Shae se afanaba por oler el eleno de un frasco mientras esquematizaba las propiedades y usos en su libro. Era un olor como la brisa del mar, como la hierba recién cortada, como una buena taza de café por la mañana, como el pan recién hecho, como besar a una madre. Era fresco pero dulce, suave pero duradero, era trascendental como el aleteo de los ángeles tanto como las fiestas del infierno.

—Bueno, de Luca —dijo tras una leve sonrisa.

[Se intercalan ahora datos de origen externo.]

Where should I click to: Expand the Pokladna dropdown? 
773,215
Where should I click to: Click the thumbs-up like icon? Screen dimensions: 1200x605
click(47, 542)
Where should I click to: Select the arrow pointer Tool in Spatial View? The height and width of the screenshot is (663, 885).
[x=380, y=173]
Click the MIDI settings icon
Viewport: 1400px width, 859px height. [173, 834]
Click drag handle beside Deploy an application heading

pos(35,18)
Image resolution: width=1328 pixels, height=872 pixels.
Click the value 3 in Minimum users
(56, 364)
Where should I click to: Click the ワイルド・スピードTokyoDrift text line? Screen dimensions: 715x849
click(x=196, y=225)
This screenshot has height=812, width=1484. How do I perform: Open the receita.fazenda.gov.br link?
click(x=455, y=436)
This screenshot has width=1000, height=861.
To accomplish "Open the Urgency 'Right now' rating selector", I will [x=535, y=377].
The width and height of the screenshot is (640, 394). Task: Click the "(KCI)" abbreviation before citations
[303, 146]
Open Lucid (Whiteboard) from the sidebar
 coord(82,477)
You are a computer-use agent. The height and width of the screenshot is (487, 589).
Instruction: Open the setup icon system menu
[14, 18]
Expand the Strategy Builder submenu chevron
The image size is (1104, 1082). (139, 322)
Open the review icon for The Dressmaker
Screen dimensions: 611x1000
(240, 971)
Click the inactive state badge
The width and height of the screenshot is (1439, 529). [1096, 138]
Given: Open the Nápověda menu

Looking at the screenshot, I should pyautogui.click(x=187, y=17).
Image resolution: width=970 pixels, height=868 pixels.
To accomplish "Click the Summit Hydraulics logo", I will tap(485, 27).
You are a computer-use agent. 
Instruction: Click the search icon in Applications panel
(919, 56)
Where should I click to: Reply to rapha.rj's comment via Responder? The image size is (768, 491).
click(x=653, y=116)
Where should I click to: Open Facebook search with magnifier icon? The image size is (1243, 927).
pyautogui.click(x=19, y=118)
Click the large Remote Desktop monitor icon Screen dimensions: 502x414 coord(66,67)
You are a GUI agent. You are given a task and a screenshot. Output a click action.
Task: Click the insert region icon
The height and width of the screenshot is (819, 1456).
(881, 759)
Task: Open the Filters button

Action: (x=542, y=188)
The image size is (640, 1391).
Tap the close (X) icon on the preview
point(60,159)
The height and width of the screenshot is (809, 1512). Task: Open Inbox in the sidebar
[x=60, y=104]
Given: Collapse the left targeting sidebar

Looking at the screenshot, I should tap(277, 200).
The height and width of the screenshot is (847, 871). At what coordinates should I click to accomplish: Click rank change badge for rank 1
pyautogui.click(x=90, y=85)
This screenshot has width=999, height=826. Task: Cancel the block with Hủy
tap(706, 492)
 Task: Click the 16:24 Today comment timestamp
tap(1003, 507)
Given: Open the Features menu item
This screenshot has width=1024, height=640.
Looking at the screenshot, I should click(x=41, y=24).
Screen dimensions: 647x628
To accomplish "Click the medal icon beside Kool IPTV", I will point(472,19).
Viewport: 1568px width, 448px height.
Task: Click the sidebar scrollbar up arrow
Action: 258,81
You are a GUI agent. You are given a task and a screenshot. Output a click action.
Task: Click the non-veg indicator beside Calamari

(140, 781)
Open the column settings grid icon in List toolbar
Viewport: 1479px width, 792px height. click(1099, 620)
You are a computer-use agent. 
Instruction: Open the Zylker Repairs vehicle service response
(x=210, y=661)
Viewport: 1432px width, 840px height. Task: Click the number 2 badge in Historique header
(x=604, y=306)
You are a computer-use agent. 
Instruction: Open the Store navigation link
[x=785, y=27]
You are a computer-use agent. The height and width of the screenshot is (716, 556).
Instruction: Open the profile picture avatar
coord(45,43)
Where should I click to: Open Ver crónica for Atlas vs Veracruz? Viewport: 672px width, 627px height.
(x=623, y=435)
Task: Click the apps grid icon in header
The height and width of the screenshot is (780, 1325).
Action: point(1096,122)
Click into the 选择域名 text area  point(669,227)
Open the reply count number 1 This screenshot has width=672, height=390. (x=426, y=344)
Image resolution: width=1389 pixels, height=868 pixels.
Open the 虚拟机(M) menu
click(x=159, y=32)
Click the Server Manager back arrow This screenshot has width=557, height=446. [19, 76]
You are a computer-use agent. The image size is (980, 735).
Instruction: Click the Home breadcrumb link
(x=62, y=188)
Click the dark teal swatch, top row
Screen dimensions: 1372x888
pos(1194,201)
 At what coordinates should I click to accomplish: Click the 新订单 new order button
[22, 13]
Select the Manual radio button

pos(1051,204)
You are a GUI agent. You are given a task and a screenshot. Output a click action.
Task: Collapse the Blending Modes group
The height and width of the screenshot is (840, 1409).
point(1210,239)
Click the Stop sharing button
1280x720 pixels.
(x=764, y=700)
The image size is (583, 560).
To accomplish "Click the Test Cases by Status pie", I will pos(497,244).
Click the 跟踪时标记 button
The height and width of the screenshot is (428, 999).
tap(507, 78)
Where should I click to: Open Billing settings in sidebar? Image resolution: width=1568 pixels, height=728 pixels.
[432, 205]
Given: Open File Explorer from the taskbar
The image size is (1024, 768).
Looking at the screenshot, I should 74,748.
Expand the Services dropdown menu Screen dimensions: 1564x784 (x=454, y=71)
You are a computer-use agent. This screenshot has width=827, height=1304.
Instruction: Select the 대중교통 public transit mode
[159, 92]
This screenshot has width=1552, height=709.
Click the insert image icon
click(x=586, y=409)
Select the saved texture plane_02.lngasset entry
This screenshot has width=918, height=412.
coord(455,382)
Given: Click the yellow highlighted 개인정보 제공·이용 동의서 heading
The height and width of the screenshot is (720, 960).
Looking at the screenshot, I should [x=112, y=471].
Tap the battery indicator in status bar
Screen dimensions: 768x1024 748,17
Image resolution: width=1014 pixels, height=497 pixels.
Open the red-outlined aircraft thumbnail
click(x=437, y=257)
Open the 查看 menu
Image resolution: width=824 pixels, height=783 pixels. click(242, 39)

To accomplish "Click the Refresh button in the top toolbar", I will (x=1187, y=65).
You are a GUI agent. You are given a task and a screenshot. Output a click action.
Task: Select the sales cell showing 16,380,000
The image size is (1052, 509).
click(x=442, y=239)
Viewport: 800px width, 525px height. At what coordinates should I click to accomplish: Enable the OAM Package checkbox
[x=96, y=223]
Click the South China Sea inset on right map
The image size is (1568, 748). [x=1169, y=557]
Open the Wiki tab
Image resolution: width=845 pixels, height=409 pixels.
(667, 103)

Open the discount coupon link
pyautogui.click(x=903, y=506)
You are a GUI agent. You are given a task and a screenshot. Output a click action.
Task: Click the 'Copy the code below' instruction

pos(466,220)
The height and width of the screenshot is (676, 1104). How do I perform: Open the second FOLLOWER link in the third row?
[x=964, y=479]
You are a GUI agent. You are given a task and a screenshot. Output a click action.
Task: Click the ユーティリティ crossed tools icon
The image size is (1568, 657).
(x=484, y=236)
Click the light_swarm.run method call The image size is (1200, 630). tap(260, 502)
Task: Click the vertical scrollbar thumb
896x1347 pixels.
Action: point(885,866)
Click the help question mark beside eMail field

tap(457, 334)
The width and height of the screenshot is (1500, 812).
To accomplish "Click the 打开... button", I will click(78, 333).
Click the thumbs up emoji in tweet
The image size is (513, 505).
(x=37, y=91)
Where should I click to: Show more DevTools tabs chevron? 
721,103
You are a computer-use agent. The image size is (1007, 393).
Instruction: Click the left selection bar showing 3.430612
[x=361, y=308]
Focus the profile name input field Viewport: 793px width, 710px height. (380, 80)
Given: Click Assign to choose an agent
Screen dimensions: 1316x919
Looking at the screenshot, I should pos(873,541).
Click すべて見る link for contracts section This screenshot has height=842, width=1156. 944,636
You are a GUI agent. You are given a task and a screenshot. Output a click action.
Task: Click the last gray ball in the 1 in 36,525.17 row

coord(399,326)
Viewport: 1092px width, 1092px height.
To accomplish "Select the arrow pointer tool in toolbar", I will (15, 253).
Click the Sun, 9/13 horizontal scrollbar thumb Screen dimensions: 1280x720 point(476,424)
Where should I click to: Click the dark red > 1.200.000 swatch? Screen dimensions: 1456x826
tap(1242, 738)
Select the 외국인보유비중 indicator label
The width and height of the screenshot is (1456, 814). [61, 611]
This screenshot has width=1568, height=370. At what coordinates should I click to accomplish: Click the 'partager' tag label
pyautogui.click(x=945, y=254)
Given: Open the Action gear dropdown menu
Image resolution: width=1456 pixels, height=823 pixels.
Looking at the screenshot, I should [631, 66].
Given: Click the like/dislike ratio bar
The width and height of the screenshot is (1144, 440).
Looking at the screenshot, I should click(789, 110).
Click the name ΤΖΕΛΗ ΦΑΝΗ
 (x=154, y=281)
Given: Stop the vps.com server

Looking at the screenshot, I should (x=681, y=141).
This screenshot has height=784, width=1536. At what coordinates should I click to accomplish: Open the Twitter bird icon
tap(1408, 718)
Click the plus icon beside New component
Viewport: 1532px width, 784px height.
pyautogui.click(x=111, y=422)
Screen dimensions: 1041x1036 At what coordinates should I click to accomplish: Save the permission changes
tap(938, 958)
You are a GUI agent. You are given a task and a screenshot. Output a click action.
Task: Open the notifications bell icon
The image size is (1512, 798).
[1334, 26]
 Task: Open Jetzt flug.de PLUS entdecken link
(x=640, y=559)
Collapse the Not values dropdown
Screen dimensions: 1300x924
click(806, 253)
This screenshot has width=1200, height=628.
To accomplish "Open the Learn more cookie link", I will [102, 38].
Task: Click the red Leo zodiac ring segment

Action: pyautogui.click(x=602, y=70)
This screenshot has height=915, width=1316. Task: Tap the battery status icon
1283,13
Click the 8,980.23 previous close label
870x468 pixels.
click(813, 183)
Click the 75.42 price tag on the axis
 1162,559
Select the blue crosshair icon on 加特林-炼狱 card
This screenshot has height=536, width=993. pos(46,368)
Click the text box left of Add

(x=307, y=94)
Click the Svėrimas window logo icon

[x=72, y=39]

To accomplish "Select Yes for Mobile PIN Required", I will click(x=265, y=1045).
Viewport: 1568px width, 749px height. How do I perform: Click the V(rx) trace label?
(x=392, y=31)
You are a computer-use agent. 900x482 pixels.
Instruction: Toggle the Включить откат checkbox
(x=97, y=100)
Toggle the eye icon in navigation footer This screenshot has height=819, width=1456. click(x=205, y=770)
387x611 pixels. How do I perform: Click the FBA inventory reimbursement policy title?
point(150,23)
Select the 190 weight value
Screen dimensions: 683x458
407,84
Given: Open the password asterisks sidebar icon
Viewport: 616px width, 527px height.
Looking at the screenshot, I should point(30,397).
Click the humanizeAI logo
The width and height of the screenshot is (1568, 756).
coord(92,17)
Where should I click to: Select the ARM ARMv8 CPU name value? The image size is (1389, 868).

—Se llama Iris... Ahí tienes el pergamino, léelo tú —contestó devolviéndole la sonrisa.

—Mujer, no empieces con tus artimañas, de sobra conoces que no sé leer —añadió el señor Tovar hosco.

—Ay, querido esposo, sí que sabéis, os enseñé yo, así que no seáis indolente y leedlo —y su mujer le entregó el pedazo de papel mientras se fijaba en un extraño brillo dorado que resplandecía en el alféizar de la ventana.

—Por todos los hijos de la Diosa Madre, Shae Campos Belroy, consigues irritarme —se indignó Reys mientras tomaba asiento en una desvencijada silla de madera y estiraba el pergamino desganado, a golpes secos. Miraba de reojo a su mujer, para ver si hacía efecto su enfado de mentira

—Con conseguir que leas me es suficiente —y la delgada mujer de largo cabello oscuro continuó sonriendo mientras se dirigía a ver qué desprendía esos destellos.

—Ocho... ¿ocho? ¿Pero qué demonios...? —se preguntó el señor Tovar mientras se mesaba la barba.

—Son los aciertos de Ila —contestó Shae, admirando una moneda de oro con el blasón real. Al cabo, se sentó en la mecedora de al lado de su marido y comenzando a desgranar las primeras vainas de guisantes de la temporada.

—¿Y eso qué significa? —continuó preguntando Reys atropelladamente.

—Bien lo sabes, querido esposo.

Reys Tovar Sale dejó el papel sobre una mesa tosca, la silla volvió a crujir al levantarse. Miró a su mujer, a quien adoraba, y suspiró. Se alisó la camisa blanca de algodón sobre su barriga plana, se alzó los calzones de lana marrón para dejarlos en su sitio y se dirigió al capazo donde Ila retozaba con los ojos abiertos de par en par.

—Mi querida hija ¿y qué vas a hacer tú con el Castillo de Rodo Vilar?